I’ve been doing a ton of research into plants recently, specifically into plant polyploidy. What I have been learning may result in me editing my previous lengthy discussion of polyploidy. For the moment, I’ve left it unedited, but do not be surprised if an editors note appears at the top of that article at some point in the future. That said, this article is not about polyploidy. Rather, this is about an offshoot of my studies of polyploids, namely plant reproductive mechanisms. How did plants reproduce before the fall? Given the wide range of plant reproductive mechanisms, this is a legitimate question. However, for the sake of this article, we will focus only on the plants that reproduce sexually.
Unlike most if not all vertebrates, plants in some cases are able to self-fertilize. This allows them to reproduce in the absence of another member of the same species. Reproducing in this manner has significant advantages in some circumstances. If a seed is deposited in a new habitat, it can allow a new population to form quickly from just one ancestor. However, it also carries a significant negative impact. Because only one parent plant exists, the entire population has exactly the same base DNA. Any mutations or variants the parent plant had are automatically expressed in the resultant population. This is referred to as the founder effect, where a population results from only a few founding members and thus carries limited variability.
This leads us into the question that has prompted this article. When plants were created on the third day, did they self fertilize originally, or were they self-incompatible, ie unable to self-pollinate? Or was there some cross over between the two? This is a valid question to ask. A lot depends on what plants you look at and what their originally created baramins looked like. However, looking at it as a whole, a couple of very important things stand out. To understand this, we need to go back to the Bible.
Genesis 1:12 tells us “And the earth brought forth grass, and herb yielding seed after his kind, and the tree yielding fruit, whose seed was in itself, after his kind: and God saw that it was good.” The key phrase to notice here, at least at first glance, is the phrase “whose seed was in itself”. In Hebrew, this phrase is “zera” Just one word for all that meaning in English. Roughly translated into English from a lexicon, “zera” means either “seed” or “offspring”. So the Hebrew is less helpful than it appears.
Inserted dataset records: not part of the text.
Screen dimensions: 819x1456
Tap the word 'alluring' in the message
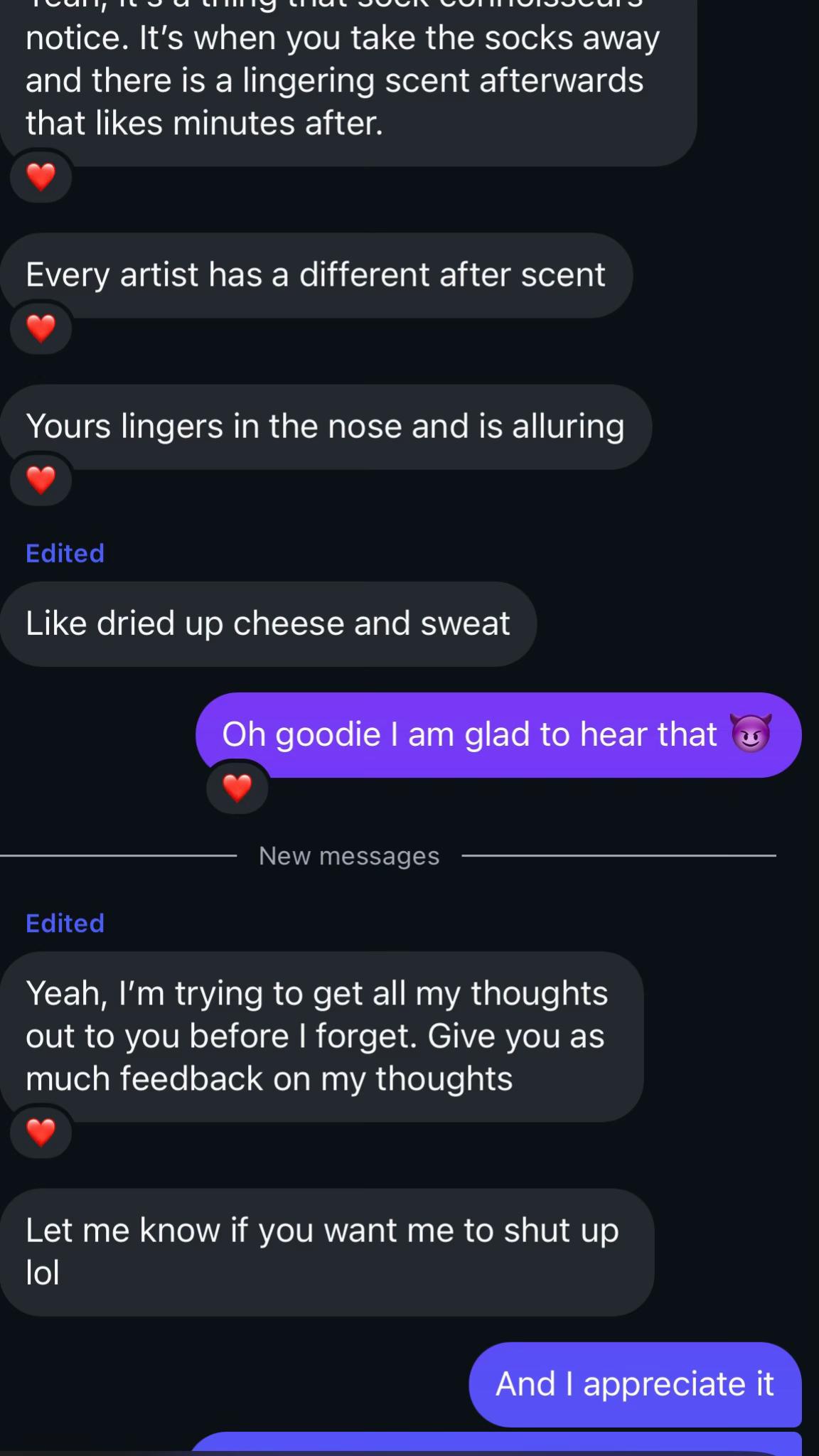click(x=568, y=427)
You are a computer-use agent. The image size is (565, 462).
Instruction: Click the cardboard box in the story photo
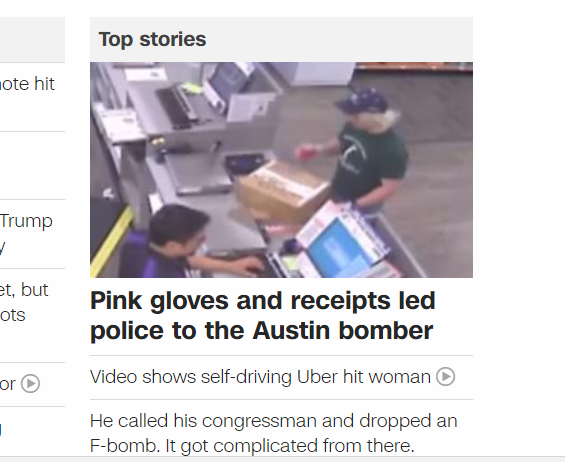[x=283, y=192]
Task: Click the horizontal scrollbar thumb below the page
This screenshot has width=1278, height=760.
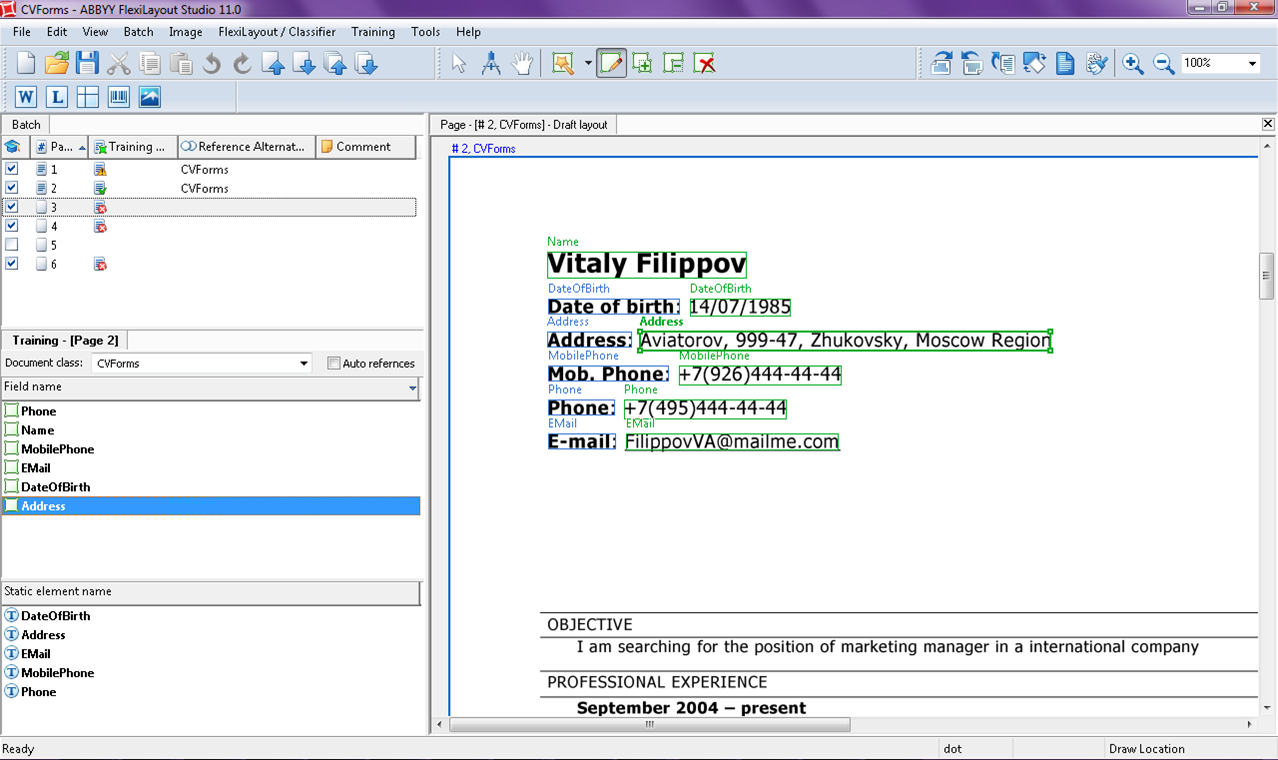Action: tap(650, 725)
Based on the preceding verse, where God gives a nearly identical command, we get no more information as the Hebrew is very similar with different verb tenses. Therfore Scripturally, there does not seem to be support for one idea or the other.
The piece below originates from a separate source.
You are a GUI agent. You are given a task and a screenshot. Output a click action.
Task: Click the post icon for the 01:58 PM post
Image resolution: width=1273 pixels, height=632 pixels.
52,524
The next step would be to draw on implications of what we know about the pre-fall world. We are not told much, other than it being “very good”. The logical implication from this is that everything was functioning perfectly since God Himself defines good as perfection. Therefore, we can logically say that the genetics and reproduction of plants was also functioning perfectly. Since mutations require breaking parts of the genome, we can say that there were no mutations before the fall.
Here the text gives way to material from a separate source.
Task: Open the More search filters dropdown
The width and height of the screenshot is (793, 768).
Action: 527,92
The implications of this are significant. In the absence of mutations, there is no reason self-compatibility could not have been built into at least some of the created baramins. All the negatives associated with self-compatibility would not have existed in a pre-fall world. However, this does not mean necessarily that all, or even any plants in the pre-fall world were self-compatible. Some plants have specially designed systems which prevent self-fertilization. Others could have mutated into it after the fall. Self-compatibility could also have arisen after the fall due to mutation of the systems originally designed to prevent self-fertilization. Therefore, in order to predict which system existed in pre-fall plants, two things must be known. Baramins must be assigned for each group of plants which are of interest, and the self-compatibility or incompatibility mechanisms of the plants in question.
Ultimately, there is no direct answer to whether all plants in the pre-fall world were self-compatible or self-incompatible. I strongly suspect that there was a mixture of both. However, unless careful examination is completed on each baramin, this remains a hypothesis. A further prediction is that, if a created baramin was self-incompatible in the beginning, the members that remain in that state use more complicated mechanisms than self-compatible plants who mutated into being self-incompatible. Further research is required to confirm these predictions.